Emotional swings – Mood swings or other sudden changes in temperament can be a symptom of epilepsy.

These are just some of the symptoms. If you think you or know you are epileptic, or you’re close to someone with the condition, knowing the symptoms will help keep the patient safe. It’s the first step in knowing what to do.

Learn Which Preventative Measures Work

If you come across someone having an epileptic episode, one of the hardest things to do is simply do nothing. Intervening in an epileptic attack can harm someone or cause the situation to worsen. If the person experiencing an epileptic episode is in no present danger, then you should leave them be and let the symptoms run their course.

Continue to speak calmly to them to walk them through whatever is happening. If possible, remove any harmful objects in the area that could hurt them if the person fell into them or knocked them over.

Take note of the time when the seizure starts and track how long the symptoms last. If it doesn’t stop in five minutes, then you should call for help from emergency first responders. When the seizure halts and the person is unconscious, check to make sure they are breathing and their airway is clear. Finally, stay with them until they start to recover.

Coming out of a seizure can be disorienting and stressful. Having you there to tell them what happened will help soothe them.
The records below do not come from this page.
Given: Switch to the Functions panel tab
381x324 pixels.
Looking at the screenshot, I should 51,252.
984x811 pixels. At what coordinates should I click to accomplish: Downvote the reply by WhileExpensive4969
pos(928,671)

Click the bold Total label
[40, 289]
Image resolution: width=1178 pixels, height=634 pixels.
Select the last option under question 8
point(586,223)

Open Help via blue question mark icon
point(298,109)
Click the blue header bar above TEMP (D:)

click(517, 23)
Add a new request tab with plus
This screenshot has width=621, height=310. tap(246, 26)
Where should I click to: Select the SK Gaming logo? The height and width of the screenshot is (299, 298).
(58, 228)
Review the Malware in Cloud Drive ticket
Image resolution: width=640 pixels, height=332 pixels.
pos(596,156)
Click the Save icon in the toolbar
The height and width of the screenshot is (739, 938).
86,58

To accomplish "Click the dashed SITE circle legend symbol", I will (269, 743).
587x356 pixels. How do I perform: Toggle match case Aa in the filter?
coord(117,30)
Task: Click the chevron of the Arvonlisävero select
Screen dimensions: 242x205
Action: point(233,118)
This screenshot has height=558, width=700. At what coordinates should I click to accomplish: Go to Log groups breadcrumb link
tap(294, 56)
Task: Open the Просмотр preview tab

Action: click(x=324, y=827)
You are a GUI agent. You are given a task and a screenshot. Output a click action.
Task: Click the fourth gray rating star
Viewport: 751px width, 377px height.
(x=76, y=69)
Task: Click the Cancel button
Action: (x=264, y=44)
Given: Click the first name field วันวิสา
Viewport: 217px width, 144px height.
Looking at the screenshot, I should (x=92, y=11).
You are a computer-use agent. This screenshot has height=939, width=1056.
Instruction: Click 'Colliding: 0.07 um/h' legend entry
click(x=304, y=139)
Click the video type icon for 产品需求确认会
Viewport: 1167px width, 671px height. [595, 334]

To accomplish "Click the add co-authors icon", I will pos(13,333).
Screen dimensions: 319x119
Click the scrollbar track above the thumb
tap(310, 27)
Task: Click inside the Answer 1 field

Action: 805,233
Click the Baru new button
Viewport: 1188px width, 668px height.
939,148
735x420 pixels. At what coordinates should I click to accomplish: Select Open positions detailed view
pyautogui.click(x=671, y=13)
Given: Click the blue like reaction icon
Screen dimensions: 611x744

What Not to Do When Seizures Happen

Some people think that putting something in a person’s mouth when they are having a seizure will protect them. The thinking in the past was that it would prevent them from damaging their tongue. However, the person having a seizure loses control over their movements. They often clench their jaws very tightly. It’s possible whatever is placed in their mouth could break and cause them to choke. Don’t put anything in their mouth.

Also, do not make attempts to restrain them. It can exacerbate the situation, cause harm to whoever is having a seizure, and traumatize them. Just clear the area and let the seizure work its way to the end. It should be over in a matter of minutes.

Peptides and Seizures

In a recent study in mice with epilepsy, the peptide sermorelin showed promising results when it came to suppressing seizures. In the body, gamma-aminobutyric acid (GABA) analogs are known to suppress seizures. Sermorelin, on the other hand, is a growth hormone-releasing hormone (GHRH). In the study on mice, those that were given sermorelin saw their GABA receptors activated, and their response to the treatment was positive without some of the harmful side effects of common anti-epilepsy drugs. There is another popular peptide which is ipamorelin. If you would like to learn the difference between ipamorelin and sermorelin you read it here. The peptides are currently undergoing research and have many future medical possibilities.

Seek Medical Attention for Epilepsy Treatment

There is a range of anti-epileptic drugs (AEDs) that a doctor can prescribe to treat epilepsy. By managing the effects of the disorder, people can live more fulfilling lives without constant worry about having an attack. As always, talk to your medical professional about the best course of action and create a treatment and prevention plan that works for you.